A comment below about gluten intolerance (which is associated with problems digesting products with wheat) made me curious. In much of Eurasia this would be a serious problem since wheat is the staff of life. Hard numbers are difficult to come by. This is as good as anything else I’ve seen:
Celiac disease affects as many as 1 in 300 people in Italy and southwestern Ireland, but is extremely rare in Africa, Japan, and China…According to a multicenter study in 2003, there is a 1 in 133 chance that people with no risk factors or family history in the U.S. have celiac disease. Additionally, a person’s risk increases to a 1 in 22 chance if they have a first-degree relative with celiac disease and a 1 in 39 chance if they have a second-degree relative…Around 60,000 Americans are diagnosed with celiac disease annually and a total of over 2 million have the disease, making it perhaps the most common genetic disorder in the United States…Celiac disease can occur at any age, and females are more commonly affected than males. Of females presenting during their fertile years, the male to female ratio is almost 3 to 1….
The vast majority of coeliac patients have one of two types of HLA DQ, a gene that is part of the MHC class II antigen-presenting receptor (also called the human leukocyte antigen) system and distinguishes cells between self and non-self for the purposes of the immune system. There are 7 HLA DQ variants (DQ2 and D4 through 9). Two of these variants-DQ2 and DQ8-are associated with coeliac disease. Every person inherits two copies, one from each parent. The gene is located on the short arm of the sixth chromosome, and as a result of the linkage this locus has been labeled CELIAC1.
Coeliac disease shows incomplete penetrance, as the gene alleles associated with the disease appear in most patients, but are neither present in all cases nor sufficient by themselves cause the disease. Over 95% of coeliac patients have an isoform of DQ2 (DQA1*0501:DQB1*0201 haplotype or more simply DQ2.5) and DQ8 (DQA1*0301:DQB1*0302), which is inherited in families.

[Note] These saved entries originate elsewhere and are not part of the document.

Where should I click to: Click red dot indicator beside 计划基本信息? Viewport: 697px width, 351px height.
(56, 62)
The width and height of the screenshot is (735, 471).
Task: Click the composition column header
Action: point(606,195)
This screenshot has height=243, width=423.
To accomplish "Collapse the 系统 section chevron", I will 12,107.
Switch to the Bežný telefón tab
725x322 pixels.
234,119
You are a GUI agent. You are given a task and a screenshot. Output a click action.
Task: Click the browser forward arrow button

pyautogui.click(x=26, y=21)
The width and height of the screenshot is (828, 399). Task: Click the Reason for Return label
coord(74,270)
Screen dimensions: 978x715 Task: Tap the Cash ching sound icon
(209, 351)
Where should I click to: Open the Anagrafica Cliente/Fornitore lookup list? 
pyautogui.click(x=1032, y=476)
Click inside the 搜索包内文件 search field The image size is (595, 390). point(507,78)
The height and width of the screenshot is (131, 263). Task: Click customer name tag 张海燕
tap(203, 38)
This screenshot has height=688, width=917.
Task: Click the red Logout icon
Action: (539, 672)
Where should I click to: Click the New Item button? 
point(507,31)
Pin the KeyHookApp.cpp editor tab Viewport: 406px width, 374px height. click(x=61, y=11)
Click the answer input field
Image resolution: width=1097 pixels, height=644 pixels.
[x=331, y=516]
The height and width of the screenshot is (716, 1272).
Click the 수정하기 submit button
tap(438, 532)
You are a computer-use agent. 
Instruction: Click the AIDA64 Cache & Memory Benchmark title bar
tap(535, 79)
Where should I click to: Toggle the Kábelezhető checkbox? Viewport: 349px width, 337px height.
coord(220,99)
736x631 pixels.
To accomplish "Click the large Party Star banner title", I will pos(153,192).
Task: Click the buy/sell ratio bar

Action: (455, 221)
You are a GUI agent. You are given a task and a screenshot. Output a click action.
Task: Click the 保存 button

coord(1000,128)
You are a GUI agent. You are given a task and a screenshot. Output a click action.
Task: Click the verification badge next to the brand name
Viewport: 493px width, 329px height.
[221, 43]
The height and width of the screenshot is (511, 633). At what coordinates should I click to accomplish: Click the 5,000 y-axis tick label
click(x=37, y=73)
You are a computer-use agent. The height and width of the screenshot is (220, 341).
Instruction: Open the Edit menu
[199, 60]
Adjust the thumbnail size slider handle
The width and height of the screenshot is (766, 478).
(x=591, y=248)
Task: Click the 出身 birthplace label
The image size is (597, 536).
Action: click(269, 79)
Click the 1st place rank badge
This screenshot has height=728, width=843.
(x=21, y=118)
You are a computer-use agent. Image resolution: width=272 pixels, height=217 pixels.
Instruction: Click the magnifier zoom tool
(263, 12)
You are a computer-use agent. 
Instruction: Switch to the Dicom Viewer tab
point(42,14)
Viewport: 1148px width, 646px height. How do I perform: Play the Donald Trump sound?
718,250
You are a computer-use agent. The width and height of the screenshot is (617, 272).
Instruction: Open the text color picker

Incomplete penetrance might be due to the fact that there are other genetic actors which haven’t been elucidated that are necessary for the emergence of this syndrome. Or, there might be environmental or pathogenic triggers which only affect a minority with the necessary genetic predisposition. But in any case, my first thought was gluten intolerance might be the result of an incomplete selection sweep as populations shifted from hunter-gatherer lifestyles to agricultural ones. I’m skeptical of this since populations in Africa and Australia which don’t have a history of wheat agriculture don’t exhibit this syndrome. Additionally, though wheat agriculture is practiced in north China this was originally a region of millet production. Finally, all the reports suggest massive underestimates of the extent of this condition within the population. Like lactose intolerance this isn’t a disease with a clean set of symptoms which are easy to assay quantitatively (is there a way a metric for stool firmness?). The implication of MHC loci as necessary preconditions makes me wonder if gluten intolerance is simply a low frequency condition which is a byproduct of a disease adaptation on the genes in question which was operant in western Eurasia.